Lack of reliable weather information in most parts of Africa is making many households lose from agriculture, experts say. The Trans-African Hydro-Meteorological Observatory (TAHMO) project was started in 2012 with an ambitious plan of establishing 20,000 weather stations across Africa to help farmers in particular.
TAHMO stations are typically installed at local schools, where they can be used for educational purposes. The innovation, known as ATMOS 41, is an all-in-one weather station that fulfils all weather measuring needs such as air temperature, relative humidity, vapour pressure, barometric pressure, wind speed and direction, solar radiation, precipitation and lightning.
Data generated by TAHMO stations is sent to an internet platform to aid accessibility and analyses to guide farmers. TAHMO explains that while most all-in-one weather stations provide the option to measure either solar radiation or precipitation, ATMOS 41 provides both measurements in one device.
Weather patterns largely determine agricultural performance. More accurate weather information would allow smallholder farmers to make better resource management decisions. Weather information also gives farmers access to services such as crop insurance.
“Providing a reliable source of weather information gives farmers some degree of certainty in weather measurement,” said Nick van de Giesen, a director of the project and a professor of the Netherlands-based Delft University of Technology, in a recent interview with SciDev.Net.
“In Africa, weather influences how households decide to farm and the amount of household income coming from crop sales. When rains fail or are prolonged, livelihoods are lost,” van de Giesen explains.
According to van de Giesen, the project was developed because of the “nearly complete lack of systematic climate observations on the African continent” which hinders scientific and economic development.
He adds that the project has been able to establish 105 stations in 17 African countries including Cameroon, Chad, Democratic Republic of Congo, Ghana, Kenya, Mali, Nigeria, Senegal, South Africa and Uganda to help farmers.

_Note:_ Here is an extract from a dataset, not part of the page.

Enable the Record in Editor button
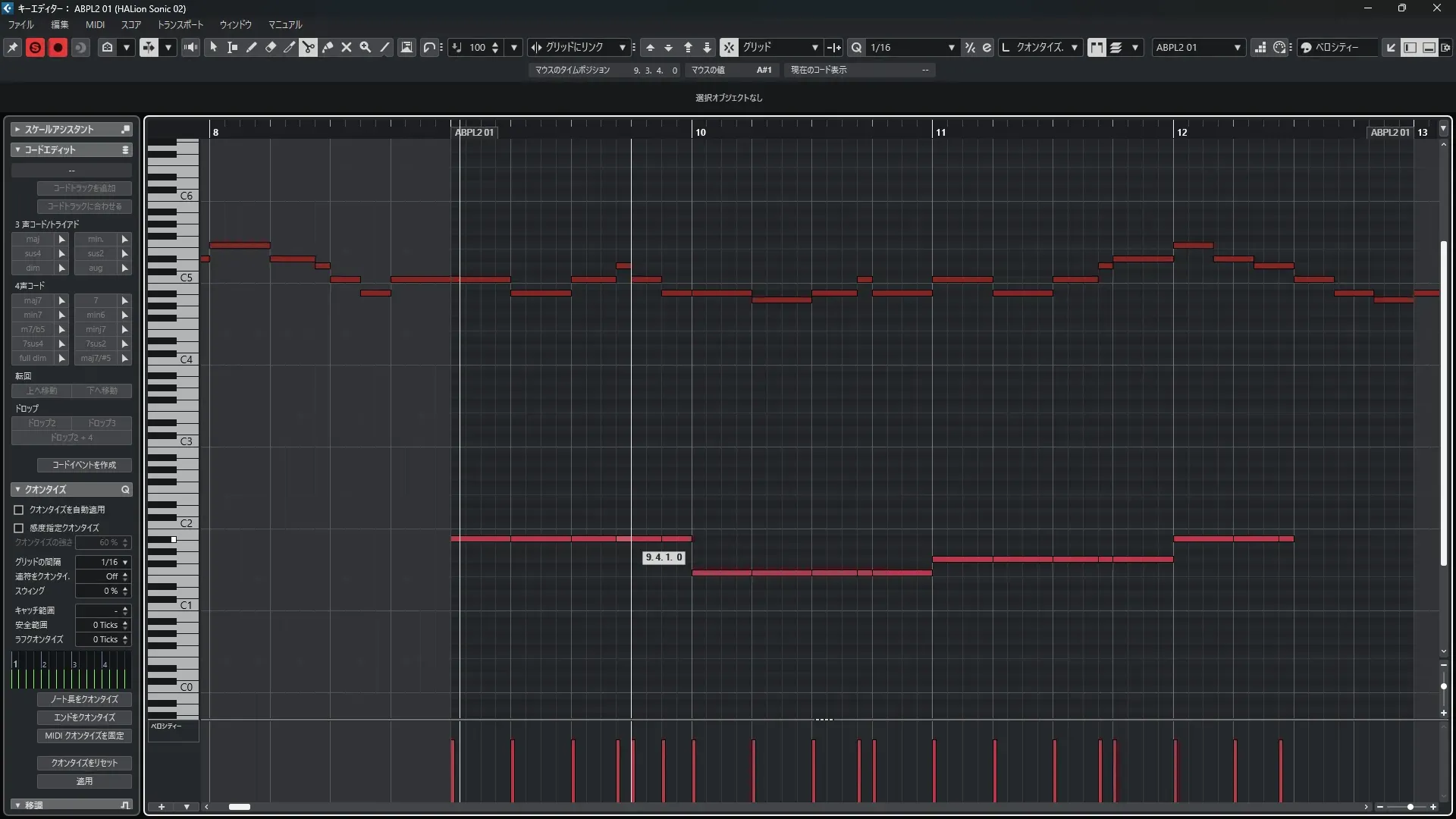 coord(58,47)
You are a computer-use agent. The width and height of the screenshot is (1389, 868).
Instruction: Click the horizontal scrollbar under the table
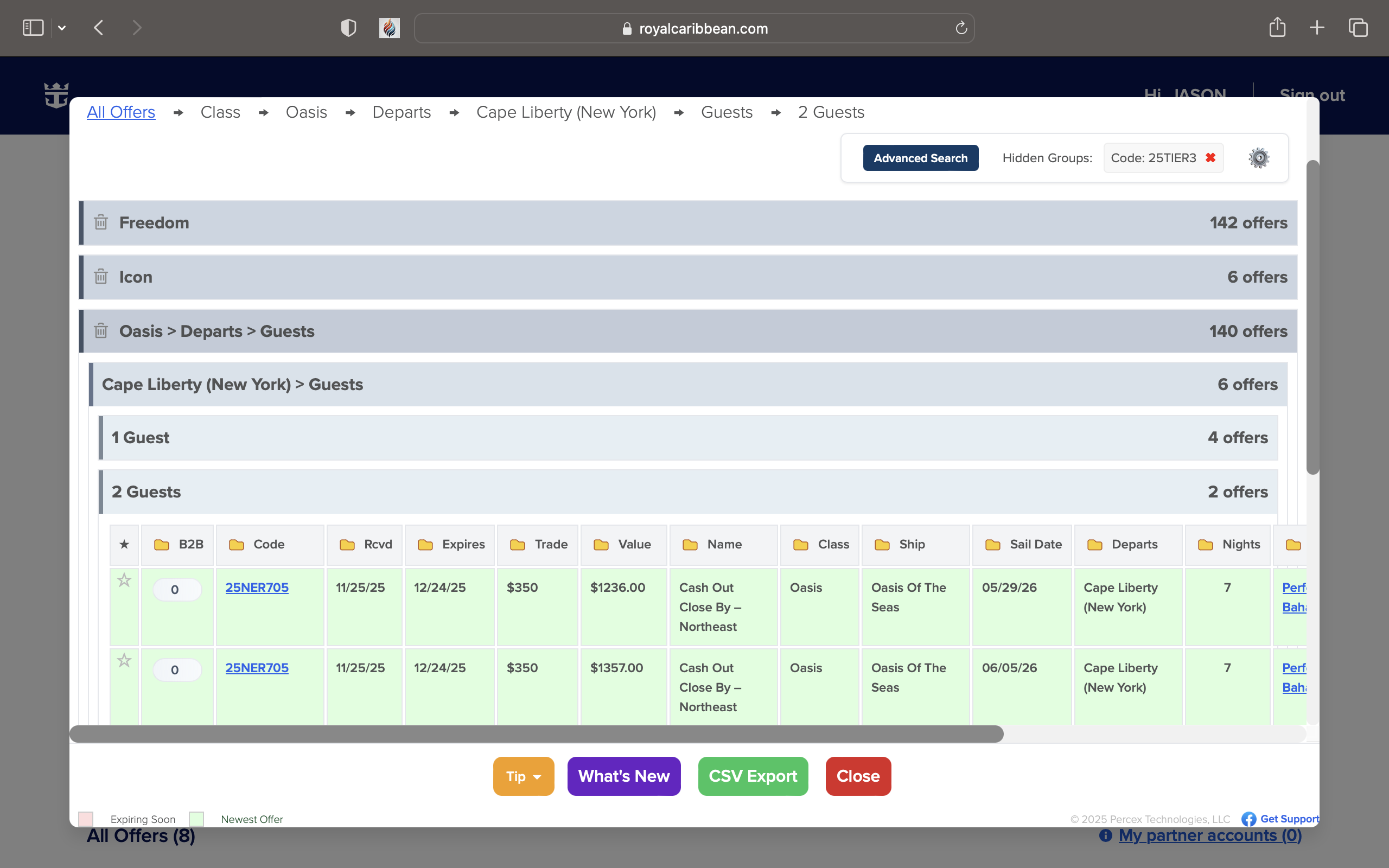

John Selker, a professor of biological and ecological engineering at the US-based Oregon State University and co-director of the project, was quoted in a TAHMO press release in March saying that there is a decline in climate observation in Africa due to absence of equipment for real-time reporting and weather monitoring, as these issues are not top priorities. “However“, he adds, “in Africa the opportunity to improve yields is phenomenal.”